My goal is to understand the difference between instances of structs themselves — a la rect1: Rectangle
— and "borrowed pointer" type instances — rect2: &Rectangle
. My understanding is that using a raw self
in into_area
will cause ownership to be transferred to "the struct," presumably away from main()
. It is this ownership transfer that I am trying to grok.
struct Rectangle {
width: u32,
height: u32,
}
impl Rectangle {
fn into_area(self) -> u32 {
self.width * self.height
}
}
fn main() {
let rect1: Rectangle = Rectangle {
width: 90,
height: 10,
};
let rect2: &Rectangle = &Rectangle {
width: 15,
height: 10,
};
let area1 = rect1.into_area();
println!("rect1 area1: {}", area1);
// E0382
let _temp1 = rect1;
// E0507
let area2 = rect2.into_area();
println!("rect2 area2: {}", area2);
// No error given by compiler.
let _temp2 = rect2;
}
When I call rect1.into_area()
, ownership is moved. An area is computed and returned to the caller, and the Rectangle
instance then gets freed. If I try to then make use of rect1
again in main()
, via _temp1
, then the compiler complains that ownership has moved. That much makes sense.

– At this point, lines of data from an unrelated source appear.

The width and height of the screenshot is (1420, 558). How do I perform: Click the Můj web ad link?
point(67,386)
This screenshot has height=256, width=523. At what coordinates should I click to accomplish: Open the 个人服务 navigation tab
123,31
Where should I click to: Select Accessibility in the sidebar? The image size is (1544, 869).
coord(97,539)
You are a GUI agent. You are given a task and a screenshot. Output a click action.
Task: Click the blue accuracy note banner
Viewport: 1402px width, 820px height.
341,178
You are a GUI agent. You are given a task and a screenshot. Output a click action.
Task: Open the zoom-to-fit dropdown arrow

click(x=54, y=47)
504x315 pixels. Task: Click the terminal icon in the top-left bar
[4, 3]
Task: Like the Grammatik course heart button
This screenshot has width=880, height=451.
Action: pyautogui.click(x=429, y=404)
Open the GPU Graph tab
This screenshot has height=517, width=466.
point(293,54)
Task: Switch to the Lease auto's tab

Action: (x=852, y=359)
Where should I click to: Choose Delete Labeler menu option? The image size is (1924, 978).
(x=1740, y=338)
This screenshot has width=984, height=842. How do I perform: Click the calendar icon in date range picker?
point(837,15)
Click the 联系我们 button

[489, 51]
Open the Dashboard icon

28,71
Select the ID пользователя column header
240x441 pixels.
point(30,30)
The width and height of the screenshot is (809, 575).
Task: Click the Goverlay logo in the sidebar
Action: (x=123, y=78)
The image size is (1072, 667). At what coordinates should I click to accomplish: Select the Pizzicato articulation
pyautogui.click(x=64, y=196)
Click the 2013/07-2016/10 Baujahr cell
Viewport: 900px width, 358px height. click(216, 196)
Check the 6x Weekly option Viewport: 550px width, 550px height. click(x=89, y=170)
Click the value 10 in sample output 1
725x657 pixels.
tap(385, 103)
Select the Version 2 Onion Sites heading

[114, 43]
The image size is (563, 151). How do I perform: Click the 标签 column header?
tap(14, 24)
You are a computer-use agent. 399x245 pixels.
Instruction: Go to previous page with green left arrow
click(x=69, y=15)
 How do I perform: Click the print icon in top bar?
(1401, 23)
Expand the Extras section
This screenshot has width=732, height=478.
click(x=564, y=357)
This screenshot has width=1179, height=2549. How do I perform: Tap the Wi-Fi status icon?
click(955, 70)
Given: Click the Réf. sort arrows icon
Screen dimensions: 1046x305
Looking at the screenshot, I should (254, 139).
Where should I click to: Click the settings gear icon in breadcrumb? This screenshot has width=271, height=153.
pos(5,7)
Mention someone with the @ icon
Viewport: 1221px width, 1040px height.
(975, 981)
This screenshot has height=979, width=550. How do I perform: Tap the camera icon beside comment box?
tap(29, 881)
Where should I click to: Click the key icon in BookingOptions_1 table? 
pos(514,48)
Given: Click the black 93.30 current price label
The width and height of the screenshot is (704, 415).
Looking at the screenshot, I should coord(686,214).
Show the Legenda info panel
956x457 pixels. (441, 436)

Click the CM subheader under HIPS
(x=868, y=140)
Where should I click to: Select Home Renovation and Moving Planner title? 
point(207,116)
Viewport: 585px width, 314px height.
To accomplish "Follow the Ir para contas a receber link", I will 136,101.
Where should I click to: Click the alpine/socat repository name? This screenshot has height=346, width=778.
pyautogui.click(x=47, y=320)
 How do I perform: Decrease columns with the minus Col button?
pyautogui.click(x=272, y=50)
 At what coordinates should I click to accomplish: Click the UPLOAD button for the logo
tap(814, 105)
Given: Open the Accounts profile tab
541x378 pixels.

However, I suppose I do not understand who "owns" the borrowed pointer type of rect2
. I thought that main()
would own it, and that there would be similar behaviour as with rect1
, but that doesn't seem to be the case. Instead I get E0507 immediately upon calling rect2.into_area()
:
error[E0507]: cannot move out of `*rect2` which is behind a shared reference
--> src/main.rs:31:17
|
31 | let area2 = rect2.into_area();
| ^^^^^^-----------
| | |
| | `*rect2` moved due to this method call
| move occurs because `*rect2` has type `Rectangle`, which does not implement the `Copy` trait
|
note: `Rectangle::into_area` takes ownership of the receiver `self`, which moves `*rect2`
--> src/main.rs:7:18
|
7 | fn into_area(self) -> u32 {
| ^^^^
Why can't I transfer ownership of a shared reference in this case, like was done for rect1
? Presumably, there is only one "share" of the reference: the declaration of rect2
in main()
. Is it a matter of the compiler not being able to infer that? Am I simply "holding it wrong" by conjuring a silly usage of &
that isn't how it's usually done?
I've tried reading over section four of the Rust Book. I also investigated the particular error via rustc --explain E0507
, which has this to say:
To fix this error, you have three choices:
- Try to avoid moving the variable.
- Somehow reclaim the ownership.
- Implement the
Copy
trait on the type.
I suppose using raw self
in into_area
precludes the first option, leaving options two and three. Implementing the Copy
trait is simple enough, but what would "Somehow reclaim the ownership" look like in this scenario? I'm assuming that, once the area is computed and returned to the caller, that the instance is freed/destroyed, meaning it's not possible to "somehow reclaim the ownership."